Le cas le plus récent des attaques des « kulunas » est celui d’un policier tué durant le week-end du 24-25 septembre à coups de machettes dans la commune de Kimbanseke, la plus peuplée des 24 communes de la capitale Kinshasa. Le député provincial Erick Bukula est excédé :
« La police n’arrive plus à contenir le phénomène. Il y a des » kulunas » qui abattent, tranchent la main ou la tête de telle ou telle personne, qui blessent même des policiers. Ils sont devenus comme des milices pour des règlements des comptes. »
La police fait, selon lui, face à plusieurs problèmes, dont des effectifs réduits, mais pas seulement : « Dans plusieurs communes, comme dans la commune de Limete par exemple, avec 14 quartiers, vous serez étonnés de savoir qu’il y a moins de quatre sous-commissariats. Dans ces commissariats, vous ne trouverez que trois ou quatre policiers, soit un seul qui a une arme à feu. Donc, il y a un problème d’effectifs, d’équipements et de recrutement des policiers. Le gouvernement national devrait financer la police de Kinshasa en ce qui concerne la sécurité. »
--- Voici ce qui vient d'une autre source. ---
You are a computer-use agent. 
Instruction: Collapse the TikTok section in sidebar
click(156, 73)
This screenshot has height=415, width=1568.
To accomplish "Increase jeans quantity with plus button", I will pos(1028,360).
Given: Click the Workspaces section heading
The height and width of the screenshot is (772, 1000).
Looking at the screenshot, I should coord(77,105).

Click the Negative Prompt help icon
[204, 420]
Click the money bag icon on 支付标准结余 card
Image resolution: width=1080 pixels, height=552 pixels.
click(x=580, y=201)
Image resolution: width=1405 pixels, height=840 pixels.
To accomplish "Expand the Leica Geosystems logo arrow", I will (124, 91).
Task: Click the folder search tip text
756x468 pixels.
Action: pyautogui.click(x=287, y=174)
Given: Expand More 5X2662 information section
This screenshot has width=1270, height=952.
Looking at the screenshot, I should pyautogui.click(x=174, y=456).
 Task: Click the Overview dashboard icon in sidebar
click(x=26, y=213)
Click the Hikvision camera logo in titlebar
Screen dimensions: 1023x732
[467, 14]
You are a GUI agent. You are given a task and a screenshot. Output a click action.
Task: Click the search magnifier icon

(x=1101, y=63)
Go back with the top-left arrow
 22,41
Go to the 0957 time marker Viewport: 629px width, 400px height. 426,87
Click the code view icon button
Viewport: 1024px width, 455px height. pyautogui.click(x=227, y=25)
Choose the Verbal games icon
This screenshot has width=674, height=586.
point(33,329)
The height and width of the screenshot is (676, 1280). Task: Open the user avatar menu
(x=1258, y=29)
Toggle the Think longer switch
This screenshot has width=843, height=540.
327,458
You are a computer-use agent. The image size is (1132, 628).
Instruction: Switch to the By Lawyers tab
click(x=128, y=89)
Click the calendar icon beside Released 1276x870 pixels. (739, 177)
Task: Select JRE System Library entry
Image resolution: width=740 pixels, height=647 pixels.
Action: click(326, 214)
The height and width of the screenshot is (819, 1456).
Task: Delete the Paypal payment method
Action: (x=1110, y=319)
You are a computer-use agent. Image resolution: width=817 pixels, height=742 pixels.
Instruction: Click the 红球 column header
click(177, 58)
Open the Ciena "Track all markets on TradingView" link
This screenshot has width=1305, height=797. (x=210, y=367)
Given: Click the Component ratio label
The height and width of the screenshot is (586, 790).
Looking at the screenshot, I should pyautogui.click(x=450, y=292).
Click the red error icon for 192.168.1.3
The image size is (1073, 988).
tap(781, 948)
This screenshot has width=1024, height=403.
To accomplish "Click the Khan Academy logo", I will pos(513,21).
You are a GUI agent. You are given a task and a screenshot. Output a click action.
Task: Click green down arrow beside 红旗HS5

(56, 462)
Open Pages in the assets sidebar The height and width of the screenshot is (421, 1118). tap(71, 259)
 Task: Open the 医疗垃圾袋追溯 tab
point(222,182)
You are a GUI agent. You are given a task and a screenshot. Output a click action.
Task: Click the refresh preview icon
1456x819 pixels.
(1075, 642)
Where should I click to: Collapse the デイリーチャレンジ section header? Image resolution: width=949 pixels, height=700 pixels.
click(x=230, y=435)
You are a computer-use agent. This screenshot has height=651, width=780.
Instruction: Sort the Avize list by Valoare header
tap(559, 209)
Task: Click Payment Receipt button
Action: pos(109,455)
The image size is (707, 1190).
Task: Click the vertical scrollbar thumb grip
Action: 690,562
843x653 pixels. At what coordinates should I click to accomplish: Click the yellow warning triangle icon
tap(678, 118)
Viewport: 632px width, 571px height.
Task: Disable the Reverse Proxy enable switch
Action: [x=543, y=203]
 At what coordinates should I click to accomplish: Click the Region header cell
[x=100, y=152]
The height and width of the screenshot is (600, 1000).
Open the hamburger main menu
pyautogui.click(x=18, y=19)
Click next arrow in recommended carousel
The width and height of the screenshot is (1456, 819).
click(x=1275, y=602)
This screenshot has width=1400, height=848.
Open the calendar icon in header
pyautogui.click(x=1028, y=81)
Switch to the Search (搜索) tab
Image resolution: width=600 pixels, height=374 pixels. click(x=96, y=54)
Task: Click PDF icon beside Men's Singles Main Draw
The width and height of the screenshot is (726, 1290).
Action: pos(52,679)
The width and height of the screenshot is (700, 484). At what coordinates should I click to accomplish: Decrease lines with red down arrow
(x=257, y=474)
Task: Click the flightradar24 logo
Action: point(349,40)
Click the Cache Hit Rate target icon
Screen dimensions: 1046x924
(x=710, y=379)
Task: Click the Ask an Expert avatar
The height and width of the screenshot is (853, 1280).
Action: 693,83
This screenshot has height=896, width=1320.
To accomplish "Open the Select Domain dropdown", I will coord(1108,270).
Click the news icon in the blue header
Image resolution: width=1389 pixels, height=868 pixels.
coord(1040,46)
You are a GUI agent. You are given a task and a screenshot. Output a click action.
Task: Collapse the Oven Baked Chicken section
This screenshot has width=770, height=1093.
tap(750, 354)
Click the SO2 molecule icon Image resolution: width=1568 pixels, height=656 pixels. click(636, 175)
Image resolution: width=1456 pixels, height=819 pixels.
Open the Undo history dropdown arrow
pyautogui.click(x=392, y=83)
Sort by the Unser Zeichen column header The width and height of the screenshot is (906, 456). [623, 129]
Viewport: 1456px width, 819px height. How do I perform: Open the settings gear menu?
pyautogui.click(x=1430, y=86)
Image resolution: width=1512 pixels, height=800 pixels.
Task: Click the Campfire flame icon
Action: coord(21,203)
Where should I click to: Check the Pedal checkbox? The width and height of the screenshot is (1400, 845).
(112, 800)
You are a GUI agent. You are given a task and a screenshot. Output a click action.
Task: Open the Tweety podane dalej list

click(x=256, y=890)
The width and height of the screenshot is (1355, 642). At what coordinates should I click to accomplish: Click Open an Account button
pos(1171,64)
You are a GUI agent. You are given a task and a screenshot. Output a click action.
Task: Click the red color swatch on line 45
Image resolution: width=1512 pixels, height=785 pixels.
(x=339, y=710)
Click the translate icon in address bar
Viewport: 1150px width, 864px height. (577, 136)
Le chef de la police de Kinshasa, Sylvano Kasongo, assure que la situation est sous contrôle grâce aux opérations de bouclage et des patrouilles de routine. Mais il attend une plus grande collaboration :
« Nous ne sommes pas débordés ni dépassés. Il y a des mesures que nous allons prendre pour endiguer le phénomène. La difficulté, c’est la collaboration de la population, parce que ces » kulunas » ne sont pas des extra-terrestres. Ils habitent dans des maisons, des parcelles, ils ont des parents et tout ça. J’appelle la population à collaborer toujours, pour charger les » kulunas » pour que ces gens puissent être condamnés par la justice. Nous avons installés des boîtes aux lettres anonymes dans chaque commune pour que les populations se sentent à l’aise de venir dénoncer. »
Des milliers de « kulunas » ont été mis aux arrêts depuis le début de l’année par la police. Certains ont été envoyés au service national pour leur rééducation, tandis que d’autres ont été déférés devant la justice.